Week of August 7, 2017

“Grasses are pioneer plants.  They are the first to grow in disturbed and destroyed nature.  Their diversity in appearance and in growing regions is unequaled.  Grasses are found on all continents to the reaches of Antarctica; where nothing else will grow, one will find a grass.  And now grasses are finally being recognized for their phenomenal contribution to landscaping.  For every niche of our lives there is a grass that harmonizes and further beautifies the space.”  Kurt Bluemel, The Color Encyclopedia of Ornamental Grasses

Ornamental grasses simply complete a landscape when properly placed.  They add an element of simplicity, yet can be “show stopping” when their plumes are dancing in the breeze.  As in anything else, less tends to be more.  Too many, or overuse, of ornamental grasses diminishes their beauty.  The texture of their fine foliage coupled with the abundance of colors and sizes makes them a fun choice to add to any landscape.  The larger cultivars such as Miscanthus sinensis ‘Graziella’ are particularly nice planted in the back row of a landscape.  They also serve the great purpose of concealing something such as an electric box within the landscape.  Some of the smaller cultivars are wonderful accents for the border.  Consider Festuca ovina ‘Elijah Blue’ for its beautiful blue color.  Be careful in your selections as some ornamental grasses can be invasive.  Also, place them in a space that you will want to keep them as their roots do go all the way to China and thinning/dividing is not easy.  As always, check with your favorite garden center for the best selections.  Then sit back and watch those plumes dance!

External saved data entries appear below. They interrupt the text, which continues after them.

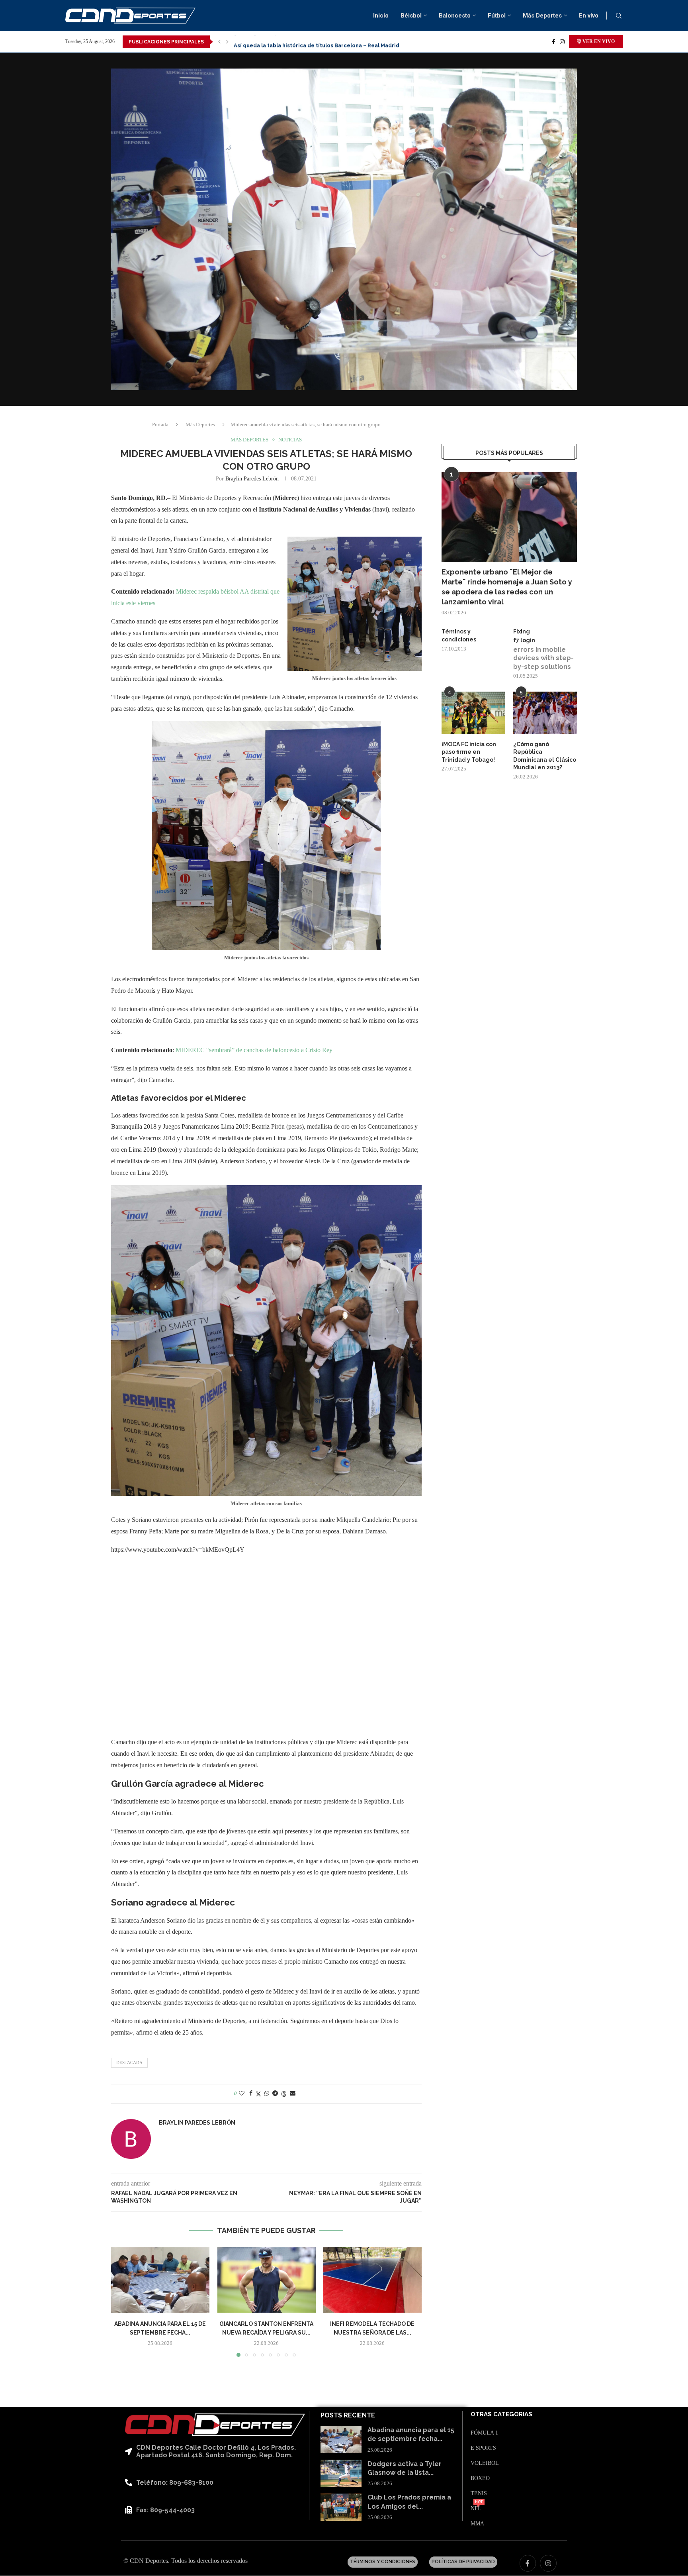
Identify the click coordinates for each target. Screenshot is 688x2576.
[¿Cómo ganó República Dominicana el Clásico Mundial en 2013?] (545, 713)
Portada (160, 424)
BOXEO (480, 2478)
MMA (477, 2524)
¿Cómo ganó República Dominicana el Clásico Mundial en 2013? (544, 756)
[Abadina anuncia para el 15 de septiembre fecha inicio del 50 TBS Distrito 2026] (160, 2280)
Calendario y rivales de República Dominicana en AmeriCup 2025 (319, 42)
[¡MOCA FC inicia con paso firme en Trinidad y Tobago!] (473, 713)
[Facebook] (553, 42)
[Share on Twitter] (258, 2094)
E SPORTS (483, 2448)
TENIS (479, 2493)
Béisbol (411, 15)
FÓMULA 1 (484, 2433)
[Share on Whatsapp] (266, 2093)
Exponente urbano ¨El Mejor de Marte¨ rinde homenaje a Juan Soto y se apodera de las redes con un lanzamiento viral (507, 587)
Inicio (381, 15)
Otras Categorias (501, 2414)
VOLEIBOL (485, 2463)
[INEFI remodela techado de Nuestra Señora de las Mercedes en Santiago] (372, 2280)
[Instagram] (562, 42)
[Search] (619, 16)
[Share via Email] (292, 2093)
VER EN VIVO (598, 41)
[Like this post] (241, 2093)
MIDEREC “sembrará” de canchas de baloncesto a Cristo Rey (254, 1050)
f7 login (524, 640)
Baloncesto (455, 15)
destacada (129, 2062)
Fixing (521, 631)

  • Pruning deciduous bushes with hand pruners, not hedge shears, will give you the best results.
  • Consider the native alternative Rosa setigera ‘Climbing Prairie Rose’ in place of the invasive shrub Rosa multiflora; R. rugosa ‘Beach Rose’.
  • Create a beautiful fall container garden with a mix of Linaria ‘Enchantment’, Viola ‘Matrix Sunrise’ and Phlox ‘21st Century Buttercream’.
  • Continue harvesting small, flavorful summer squash.  Steaming, rather than boiling, when cooking will best preserve their flavor.  Toss a little butter and fresh herbs on top and you have a delicious side dish.
  • Protect all plants from Japanese beetles.  Handpicking is the best defense.